[Stored data entries]
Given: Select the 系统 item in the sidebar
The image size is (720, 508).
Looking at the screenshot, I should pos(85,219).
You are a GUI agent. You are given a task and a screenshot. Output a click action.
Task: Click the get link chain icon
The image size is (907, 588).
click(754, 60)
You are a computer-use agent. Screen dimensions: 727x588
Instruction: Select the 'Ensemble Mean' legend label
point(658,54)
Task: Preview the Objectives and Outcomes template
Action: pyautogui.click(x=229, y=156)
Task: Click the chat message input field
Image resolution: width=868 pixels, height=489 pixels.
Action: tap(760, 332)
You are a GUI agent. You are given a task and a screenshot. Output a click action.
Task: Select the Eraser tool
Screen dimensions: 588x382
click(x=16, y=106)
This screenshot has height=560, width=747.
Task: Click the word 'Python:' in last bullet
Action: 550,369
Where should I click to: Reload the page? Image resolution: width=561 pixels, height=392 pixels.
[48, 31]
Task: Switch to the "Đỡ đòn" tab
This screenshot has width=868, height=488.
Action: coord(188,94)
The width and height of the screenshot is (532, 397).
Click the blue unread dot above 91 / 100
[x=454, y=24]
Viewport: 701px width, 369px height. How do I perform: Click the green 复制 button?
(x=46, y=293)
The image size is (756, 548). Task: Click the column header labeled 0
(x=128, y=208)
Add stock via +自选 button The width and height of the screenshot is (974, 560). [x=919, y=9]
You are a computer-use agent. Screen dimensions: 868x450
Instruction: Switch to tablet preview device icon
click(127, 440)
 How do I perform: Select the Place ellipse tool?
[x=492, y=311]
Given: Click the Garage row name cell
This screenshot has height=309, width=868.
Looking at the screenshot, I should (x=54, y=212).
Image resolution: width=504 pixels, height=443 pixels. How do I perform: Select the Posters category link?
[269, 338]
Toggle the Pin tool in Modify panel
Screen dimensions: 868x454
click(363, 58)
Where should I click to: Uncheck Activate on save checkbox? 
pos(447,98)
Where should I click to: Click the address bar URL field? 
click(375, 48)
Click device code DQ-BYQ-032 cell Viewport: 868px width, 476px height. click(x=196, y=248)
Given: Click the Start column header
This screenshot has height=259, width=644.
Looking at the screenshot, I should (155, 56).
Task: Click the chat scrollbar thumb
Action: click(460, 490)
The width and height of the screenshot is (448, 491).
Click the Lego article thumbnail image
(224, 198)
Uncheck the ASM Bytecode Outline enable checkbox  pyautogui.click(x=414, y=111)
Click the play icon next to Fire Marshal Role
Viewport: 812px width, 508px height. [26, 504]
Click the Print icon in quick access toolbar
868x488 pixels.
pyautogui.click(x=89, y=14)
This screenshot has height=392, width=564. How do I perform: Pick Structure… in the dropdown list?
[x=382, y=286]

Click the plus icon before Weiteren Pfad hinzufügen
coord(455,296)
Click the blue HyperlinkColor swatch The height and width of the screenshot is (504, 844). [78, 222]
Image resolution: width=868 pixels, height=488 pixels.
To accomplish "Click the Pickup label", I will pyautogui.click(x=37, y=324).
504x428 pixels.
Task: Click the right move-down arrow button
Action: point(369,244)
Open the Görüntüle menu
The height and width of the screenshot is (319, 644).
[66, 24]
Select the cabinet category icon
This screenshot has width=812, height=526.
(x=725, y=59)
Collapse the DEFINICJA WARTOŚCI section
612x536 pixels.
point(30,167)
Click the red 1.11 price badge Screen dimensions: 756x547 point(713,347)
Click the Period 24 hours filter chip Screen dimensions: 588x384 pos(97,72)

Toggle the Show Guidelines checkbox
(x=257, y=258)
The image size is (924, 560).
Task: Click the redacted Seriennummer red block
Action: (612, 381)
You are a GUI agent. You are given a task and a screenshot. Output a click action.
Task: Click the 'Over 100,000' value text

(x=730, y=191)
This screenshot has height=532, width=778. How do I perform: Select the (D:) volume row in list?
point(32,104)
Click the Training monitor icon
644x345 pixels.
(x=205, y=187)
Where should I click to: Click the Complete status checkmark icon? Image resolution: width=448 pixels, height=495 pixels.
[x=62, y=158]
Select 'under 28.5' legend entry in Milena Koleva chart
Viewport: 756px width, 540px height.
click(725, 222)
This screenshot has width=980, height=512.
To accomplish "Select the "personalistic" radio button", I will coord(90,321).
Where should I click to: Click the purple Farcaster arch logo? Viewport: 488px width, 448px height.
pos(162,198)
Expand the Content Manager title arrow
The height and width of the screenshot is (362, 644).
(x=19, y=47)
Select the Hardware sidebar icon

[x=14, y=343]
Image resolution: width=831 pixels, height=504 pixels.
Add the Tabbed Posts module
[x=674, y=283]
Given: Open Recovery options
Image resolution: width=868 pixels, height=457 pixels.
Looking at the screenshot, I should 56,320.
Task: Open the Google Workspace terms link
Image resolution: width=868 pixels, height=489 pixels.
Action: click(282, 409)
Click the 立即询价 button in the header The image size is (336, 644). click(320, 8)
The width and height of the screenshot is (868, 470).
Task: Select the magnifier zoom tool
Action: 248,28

» **Problem statement**:
Every entry above needs to be copied exactly.

» **Solution below**:
Given: Select the 系统 item in the sidebar
The image size is (720, 508).
Looking at the screenshot, I should pos(85,219).
You are a GUI agent. You are given a task and a screenshot. Output a click action.
Task: Click the get link chain icon
The image size is (907, 588).
click(754, 60)
You are a computer-use agent. Screen dimensions: 727x588
Instruction: Select the 'Ensemble Mean' legend label
point(658,54)
Task: Preview the Objectives and Outcomes template
Action: pyautogui.click(x=229, y=156)
Task: Click the chat message input field
Image resolution: width=868 pixels, height=489 pixels.
Action: tap(760, 332)
You are a GUI agent. You are given a task and a screenshot. Output a click action.
Task: Select the Eraser tool
Screen dimensions: 588x382
click(x=16, y=106)
This screenshot has height=560, width=747.
Task: Click the word 'Python:' in last bullet
Action: 550,369
Where should I click to: Reload the page? Image resolution: width=561 pixels, height=392 pixels.
[48, 31]
Task: Switch to the "Đỡ đòn" tab
This screenshot has width=868, height=488.
Action: coord(188,94)
The width and height of the screenshot is (532, 397).
Click the blue unread dot above 91 / 100
[x=454, y=24]
Viewport: 701px width, 369px height. How do I perform: Click the green 复制 button?
(x=46, y=293)
The image size is (756, 548). Task: Click the column header labeled 0
(x=128, y=208)
Add stock via +自选 button The width and height of the screenshot is (974, 560). [x=919, y=9]
You are a computer-use agent. Screen dimensions: 868x450
Instruction: Switch to tablet preview device icon
click(127, 440)
 How do I perform: Select the Place ellipse tool?
[x=492, y=311]
Given: Click the Garage row name cell
This screenshot has height=309, width=868.
Looking at the screenshot, I should (x=54, y=212).
Image resolution: width=504 pixels, height=443 pixels. How do I perform: Select the Posters category link?
[269, 338]
Toggle the Pin tool in Modify panel
Screen dimensions: 868x454
click(363, 58)
Where should I click to: Uncheck Activate on save checkbox? 
pos(447,98)
Where should I click to: Click the address bar URL field? 
click(375, 48)
Click device code DQ-BYQ-032 cell Viewport: 868px width, 476px height. click(x=196, y=248)
Given: Click the Start column header
This screenshot has height=259, width=644.
Looking at the screenshot, I should (155, 56).
Task: Click the chat scrollbar thumb
Action: click(460, 490)
The width and height of the screenshot is (448, 491).
Click the Lego article thumbnail image
(224, 198)
Uncheck the ASM Bytecode Outline enable checkbox  pyautogui.click(x=414, y=111)
Click the play icon next to Fire Marshal Role
Viewport: 812px width, 508px height. [26, 504]
Click the Print icon in quick access toolbar
868x488 pixels.
pyautogui.click(x=89, y=14)
This screenshot has height=392, width=564. How do I perform: Pick Structure… in the dropdown list?
[x=382, y=286]

Click the plus icon before Weiteren Pfad hinzufügen
coord(455,296)
Click the blue HyperlinkColor swatch The height and width of the screenshot is (504, 844). [78, 222]
Image resolution: width=868 pixels, height=488 pixels.
To accomplish "Click the Pickup label", I will pyautogui.click(x=37, y=324).
504x428 pixels.
Task: Click the right move-down arrow button
Action: point(369,244)
Open the Görüntüle menu
The height and width of the screenshot is (319, 644).
[66, 24]
Select the cabinet category icon
This screenshot has width=812, height=526.
(x=725, y=59)
Collapse the DEFINICJA WARTOŚCI section
612x536 pixels.
point(30,167)
Click the red 1.11 price badge Screen dimensions: 756x547 point(713,347)
Click the Period 24 hours filter chip Screen dimensions: 588x384 pos(97,72)

Toggle the Show Guidelines checkbox
(x=257, y=258)
The image size is (924, 560).
Task: Click the redacted Seriennummer red block
Action: (612, 381)
You are a GUI agent. You are given a task and a screenshot. Output a click action.
Task: Click the 'Over 100,000' value text

(x=730, y=191)
This screenshot has height=532, width=778. How do I perform: Select the (D:) volume row in list?
point(32,104)
Click the Training monitor icon
644x345 pixels.
(x=205, y=187)
Where should I click to: Click the Complete status checkmark icon? Image resolution: width=448 pixels, height=495 pixels.
[x=62, y=158]
Select 'under 28.5' legend entry in Milena Koleva chart
Viewport: 756px width, 540px height.
click(725, 222)
This screenshot has width=980, height=512.
To accomplish "Select the "personalistic" radio button", I will coord(90,321).
Where should I click to: Click the purple Farcaster arch logo? Viewport: 488px width, 448px height.
pos(162,198)
Expand the Content Manager title arrow
The height and width of the screenshot is (362, 644).
(x=19, y=47)
Select the Hardware sidebar icon

[x=14, y=343]
Image resolution: width=831 pixels, height=504 pixels.
Add the Tabbed Posts module
[x=674, y=283]
Given: Open Recovery options
Image resolution: width=868 pixels, height=457 pixels.
Looking at the screenshot, I should 56,320.
Task: Open the Google Workspace terms link
Image resolution: width=868 pixels, height=489 pixels.
Action: click(282, 409)
Click the 立即询价 button in the header The image size is (336, 644). click(320, 8)
The width and height of the screenshot is (868, 470).
Task: Select the magnifier zoom tool
Action: 248,28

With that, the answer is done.